UNIFIED ALGORITHMS FOR RL WITH DECISION-ESTIMATION COEFFICIENTS: NO-REGRET, PAC, AND REWARD-FREE LEARNING

Abstract

Finding unified complexity measures and algorithms for sample-efficient learning is a central topic of research in reinforcement learning (RL). The Decision-Estimation Coefficient (DEC) is recently proposed by Foster et al. ( 2021) as a governing complexity measure for sample-efficient no-regret RL. This paper makes progress towards a unified theory for RL with the DEC framework. First, we propose two new DEC-type complexity measures: Explorative DEC (EDEC), and Reward-Free DEC (RFDEC).
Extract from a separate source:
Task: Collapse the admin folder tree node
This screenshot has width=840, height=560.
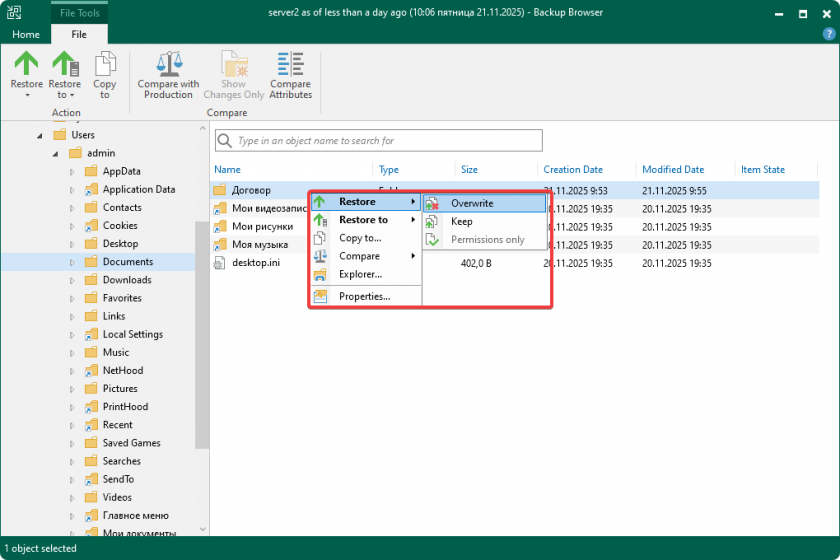Action: point(58,153)
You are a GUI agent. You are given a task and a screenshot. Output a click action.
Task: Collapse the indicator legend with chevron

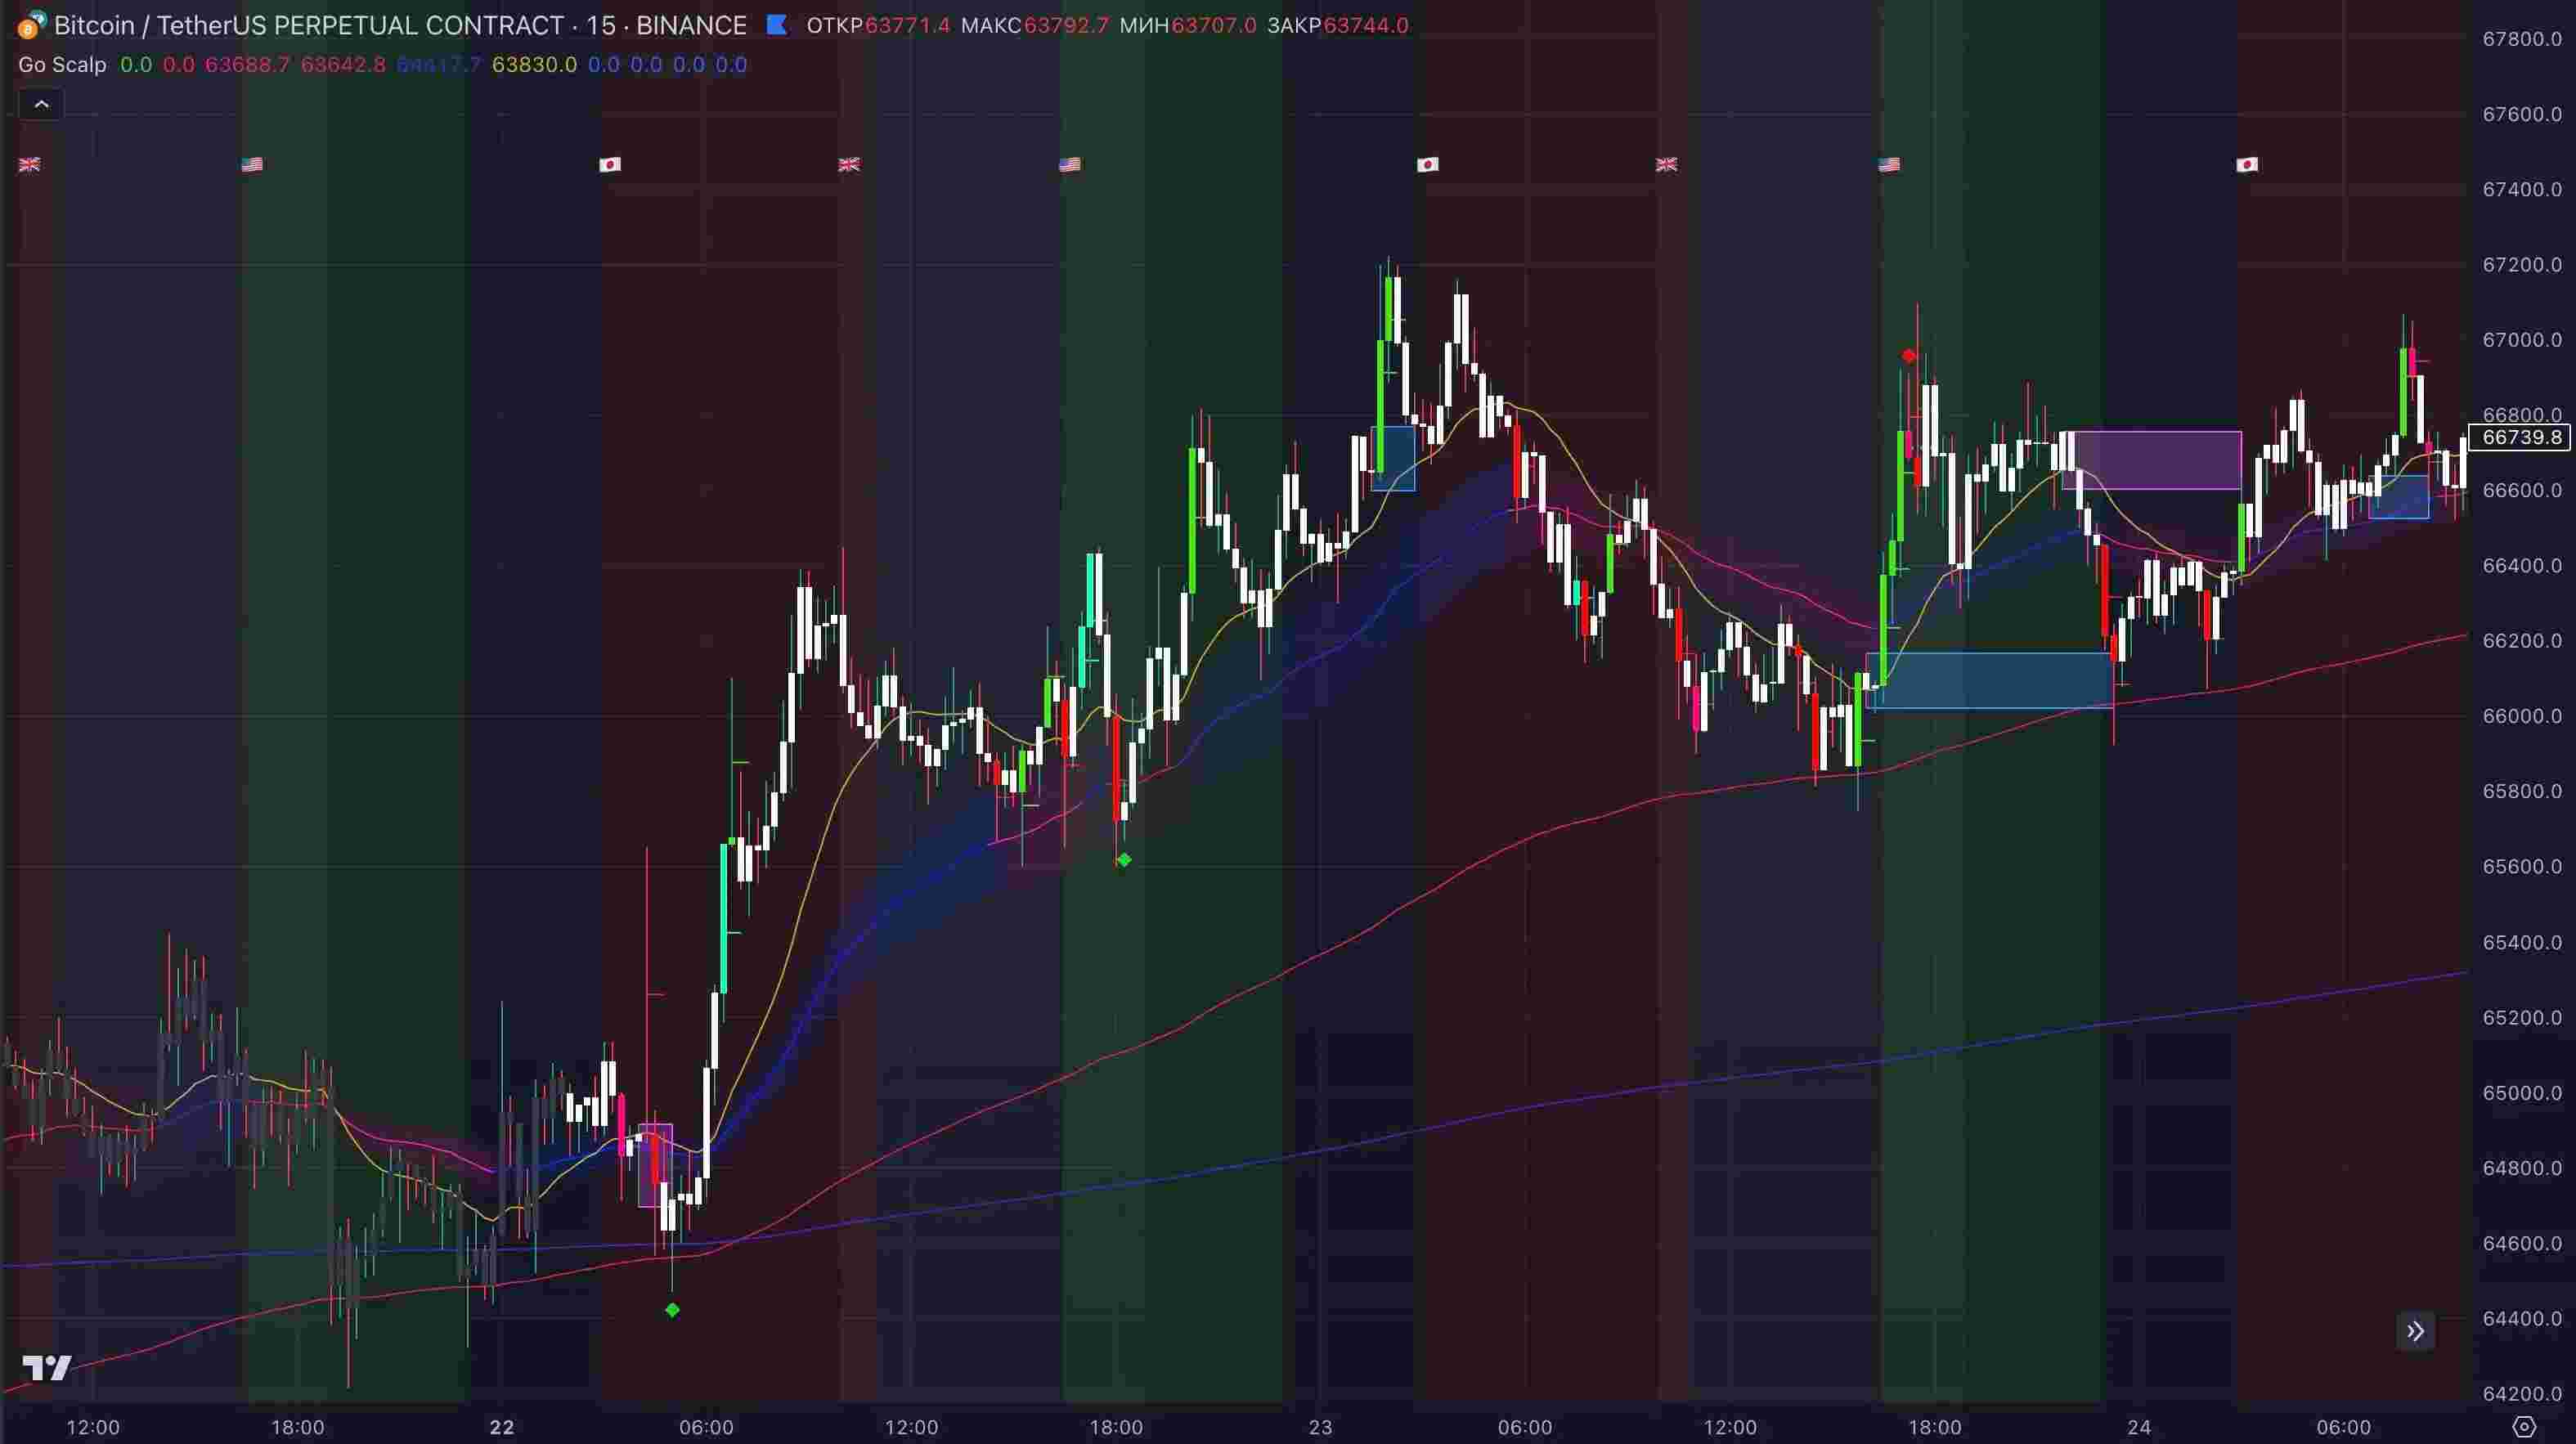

We show that they are necessary and sufficient for sample-efficient PAC learning and reward-free learning, thereby extending the original DEC which only captures no-regret learning. Next, we design new unified sample-efficient algorithms for all three learning goals. Our algorithms instantiate variants of the Estimation-To-Decisions (E2D) meta-algorithm with a strong and general model estimation subroutine. Even in the no-regret setting, our algorithm E2D-TA improves upon the algorithms of Foster et al. ( 2021) which require either bounding a variant of the DEC which may be prohibitively large, or designing problem-specific estimation subroutines. As applications, we recover existing and obtain new sample-efficient learning results for a wide range of tractable RL problems using essentially a single algorithm. Finally, as a connection, we re-analyze two existing optimistic model-based algorithms based on Posterior Sampling or Maximum Likelihood Estimation, showing that they enjoy similar regret bounds as E2D-TA under similar structural conditions as the DEC.

1. INTRODUCTION

Reinforcement Learning (RL) has achieved immense success in modern artificial intelligence. As RL agents typically require an enormous number of samples to train in practice (Mnih et al., 2015; Silver et al., 2016) , sample-efficiency has been an important question in RL research. This question has been studied extensively in theory, with provably sample-efficient algorithms established for many concrete RL problems starting with tabular Markov Decision Processes (MDPs) (Brafman & Tennenholtz, 2002; Azar et al., 2017; Agrawal & Jia, 2017; Jin et al., 2018; Dann et al., 2019; Zhang et al., 2020b) , and later MDPs with various types of linear structures (Yang & Wang, 2019; Jin et al., 2020b; Zanette et al., 2020b; Ayoub et al., 2020; Zhou et al., 2021; Wang et al., 2021) . Towards a more unifying theory, a recent line of work seeks general structural conditions and unified algorithms that encompass as many as possible known sample-efficient RL problems. Many such structural conditions have been identified, such as Bellman rank (Jiang et al., 2017) , Witness rank (Sun et al., 2019) , Eluder dimension (Russo & Van Roy, 2013; Wang et al., 2020b ), Bilinear Class (Du et al., 2019 ), and Bellman-Eluder dimension (Jin et al., 2021) . The recent work of Foster et al. (2021) proposes the Decision-Estimation Coefficient (DEC) as a quantitative complexity measure that governs the statistical complexity of model-based RL with a model class. Roughly speaking, the DEC measures the optimal trade-off-achieved by any policy-between exploration (gaining information) and exploitation (being a near-optimal policy itself) when the true model could be any model within the model class. Foster et al. ( 2021) establish regret lower bounds for online RL in terms of the DEC, and upper bounds in terms of (a variant of) the DEC and model class capacity, showing that the DEC is necessary and (in the above sense) sufficient for online RL with low regret. This constitutes a significant step towards a unified understanding of sample-efficient RL.